A worker takes a photo of a scale model of the next generation high-speed Amtrak train after an unveiling event at Amtrak’s Joseph R. Biden Jr. Railroad Station on Aug. 26, 2016, in Wilmington, (BRENDAN SMIALOWSKI/AFP/Getty Images)

 

Amtrak officials say a recent upgrade will mean faster WiFi for passengers on its popular Acela Express trains.

“This advanced technology solution shifts our onboard WiFi experience into high gear, providing our Acela Express customers with a more satisfying and productive experience throughout their journey,” Lenetta McCampbell, senior director of passenger experience at Amtrak, said in a news release announcing the change. “After thorough testing, we are confident this upgrade will provide a significantly improved service from the moment our customers board the train to the moment they arrive at their destination.”
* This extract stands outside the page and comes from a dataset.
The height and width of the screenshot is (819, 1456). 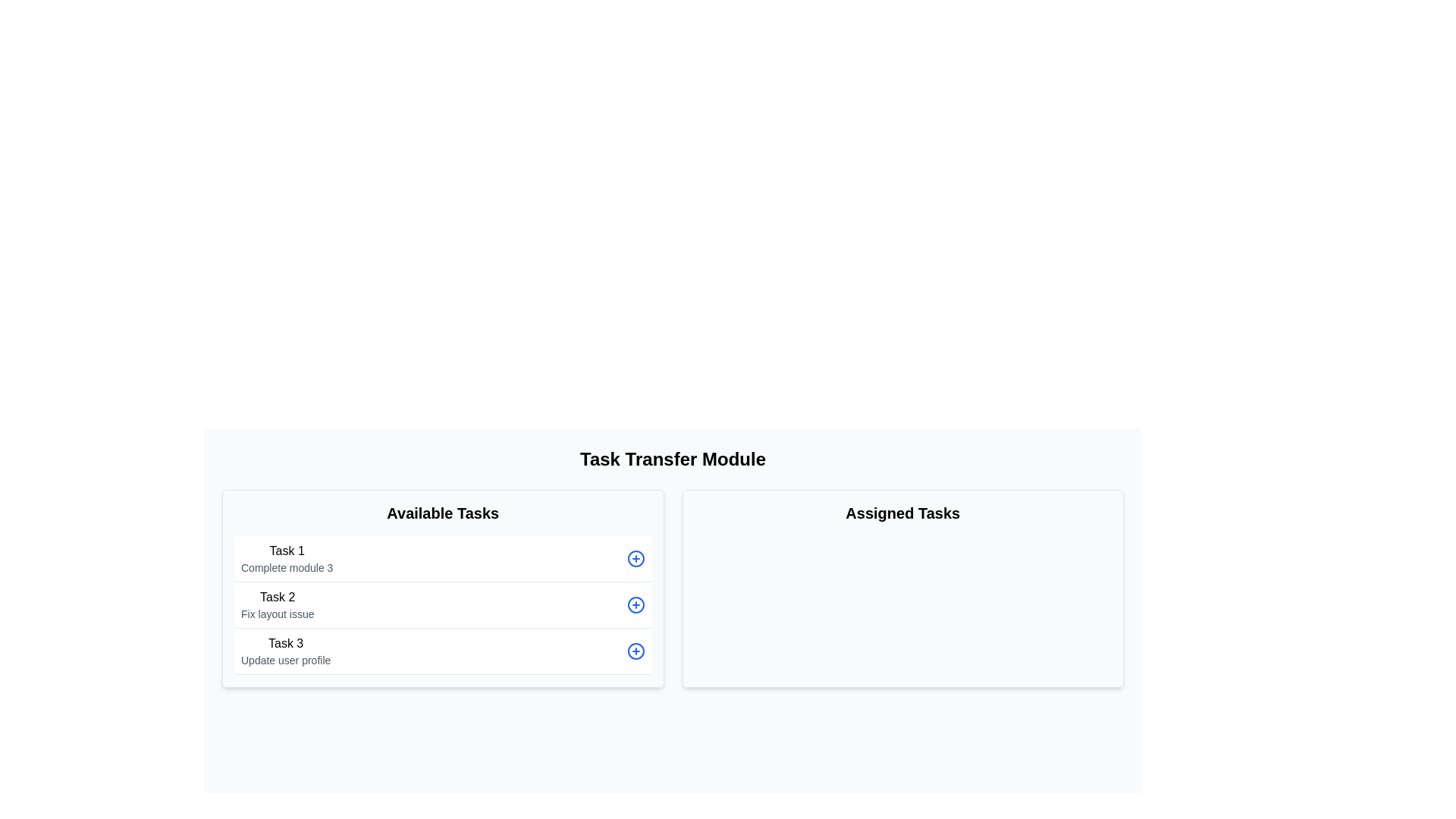 I want to click on the first list item labeled 'Task 1', so click(x=442, y=559).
Amtrak officials said speeds will be up to six times faster. As part of the shift, officials said they’ve replaced technology put into place in 2010. They said upgrades also are coming to all Northeast Regional trains, although they did not offer a timeline for when those would be complete.
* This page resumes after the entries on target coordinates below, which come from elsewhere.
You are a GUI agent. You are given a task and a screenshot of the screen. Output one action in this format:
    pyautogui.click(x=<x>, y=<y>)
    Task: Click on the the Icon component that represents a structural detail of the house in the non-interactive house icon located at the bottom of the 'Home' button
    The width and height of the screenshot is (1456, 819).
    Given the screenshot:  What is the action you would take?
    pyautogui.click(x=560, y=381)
Spotty WiFi service has been a longtime beef for travelers along the busy Northeast Corridor. As one frustrated passenger told the New York Times, “It’s like dial-up pretending to be WiFi. You almost expect to hear that sound that AOL used to make when you logged in.”

Officials said the second phase of the project will involve continued construction of a dedicated trackside wireless network, which will mean trains will have to depend less on cellular-based networks.

Upgraded WiFi is just one of a number of upgrades the passenger railroad service has planned for the busy corridor.

In September, Vice President Biden announced that Amtrak had received a $2.45 billion loan to help pay for new trains, stations and track upgrades. The loan was the largest single loan given by the U.S. Department of Transportation.

Demographers project that between 2010 and 2040, the population in the corridor will grow to 64 million, an increase of roughly 23 percent. Six of Amtrak’s busiest stations are in the Northeast Corridor, considered the crown jewel of the railroad’s operations, with New York and Washington ranked first and second for passenger traffic.